Unfortunately, I’m at the point where I need a full-time job. The internship (and the other one I work at as well) just aren’t cutting it. What’s the best way to let them know I reaaally want a job there, but can’t work as an intern anymore at this time? I also don’t want to quit, get a new job and then find out there’s suddenly an opening!

Be straightforward: “I’m at the point where I need to look for full-time work. I’d love to work here if there’s any chance of that. If not, I need to talk with you about what makes sense for an ending date.”

(Or, if you’re willing to stay there until you have a new job lined up, you don’t necessarily need to set an ending date; you could just let them know that you’re looking and will give notice once you have a new job, which is a pretty normal thing to do during an internship if you want to.)

{ 315 comments… read them below }

  1. Lillie Lane*

    It sounds like OP #2 is indeed a teacher, so maybe she should use language more like “My students are not as old as yours, but this sounds like you are crossing the teacher-student boundary of propriety.”
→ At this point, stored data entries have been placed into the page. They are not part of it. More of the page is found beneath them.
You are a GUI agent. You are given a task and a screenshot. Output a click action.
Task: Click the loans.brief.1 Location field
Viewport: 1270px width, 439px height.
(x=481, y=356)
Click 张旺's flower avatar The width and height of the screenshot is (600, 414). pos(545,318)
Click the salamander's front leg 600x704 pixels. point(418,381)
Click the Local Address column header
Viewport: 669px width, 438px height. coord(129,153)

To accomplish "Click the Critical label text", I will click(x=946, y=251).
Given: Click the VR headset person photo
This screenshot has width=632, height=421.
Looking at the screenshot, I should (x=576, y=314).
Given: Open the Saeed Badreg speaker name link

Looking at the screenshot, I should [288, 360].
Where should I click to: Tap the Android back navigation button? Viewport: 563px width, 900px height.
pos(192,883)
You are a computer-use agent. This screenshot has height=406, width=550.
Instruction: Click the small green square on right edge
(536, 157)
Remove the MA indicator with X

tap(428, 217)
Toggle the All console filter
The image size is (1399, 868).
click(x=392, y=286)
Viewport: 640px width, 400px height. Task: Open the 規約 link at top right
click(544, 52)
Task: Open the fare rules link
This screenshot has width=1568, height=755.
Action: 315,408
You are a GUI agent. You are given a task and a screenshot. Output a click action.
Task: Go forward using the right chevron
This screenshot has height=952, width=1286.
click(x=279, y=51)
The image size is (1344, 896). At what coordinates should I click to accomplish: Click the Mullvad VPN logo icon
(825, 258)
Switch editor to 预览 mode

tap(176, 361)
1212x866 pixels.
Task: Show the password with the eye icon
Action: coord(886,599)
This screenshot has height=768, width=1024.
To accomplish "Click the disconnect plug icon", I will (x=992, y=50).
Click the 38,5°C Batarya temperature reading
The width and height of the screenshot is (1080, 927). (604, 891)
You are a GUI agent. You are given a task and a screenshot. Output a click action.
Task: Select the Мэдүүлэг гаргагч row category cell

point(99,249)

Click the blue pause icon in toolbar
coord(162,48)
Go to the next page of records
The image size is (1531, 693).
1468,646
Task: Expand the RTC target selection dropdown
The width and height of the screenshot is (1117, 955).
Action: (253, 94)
    I’m not a teacher, but it sounds inappropriate.

    1. Lillie Lane*

      And it’s also weird that the teacher is getting career and relationship advice from the students?!?

      1. MK*

        I think that’s what she means when she says that’s “the direction education is heading”; there seems to be a school of thought that says teachers and parents should try to be “friends” withthe kids. Sounds like a nightmare to me.

        1. Sara*

          If you were to ask me to summarize “the direction education is heading,” probably the last response I would give is “towards a situation where we are BFFs with our students.” This is the (adult, teacher) friend justifying her unprofessional choices.

            1. Doodle*

              Agreed. While teachers are expected to be sounding boards *for their students,* I can’t imagine the advice regularly going the other way. I have a number of *former* students who I’ve kept in touch with and years and years later am happy to call friends, but I can’t imagine this occurring while a student was in high school.

              Friendly, yes. Caring, yes. “Friends”? No. A friendship implies a level of similar standing that just can’t be the case between teachers and their students. It’s the same reason that the CEO shouldn’t be close personal friends with his/her direct reports — there’s a level of status difference that makes it inappropriate and potentially coercive.

              I agree with the advice not to contact the administration at this point, but I would continue to watch this — teachers who have no sense of boundaries can be more than unprofessional, they can be dangerous.

              In regards to your own kid, I would wait until the spring before she enters high school and then make the request for a different teacher. I agree with the other posters than even schools that don’t traditionally honor teacher requests will be willing to take a kid out of a class where her mom is the teacher’s best friend.

              I would be up front with your friend, also — “Actually, I think we’re going to have Lavinia put in a different class — it wouldn’t be fair to the other kids for her to be in your class, and as she gets older, I want her to get to develop independent relationships with her teachers that aren’t based on her mom’s friendships.”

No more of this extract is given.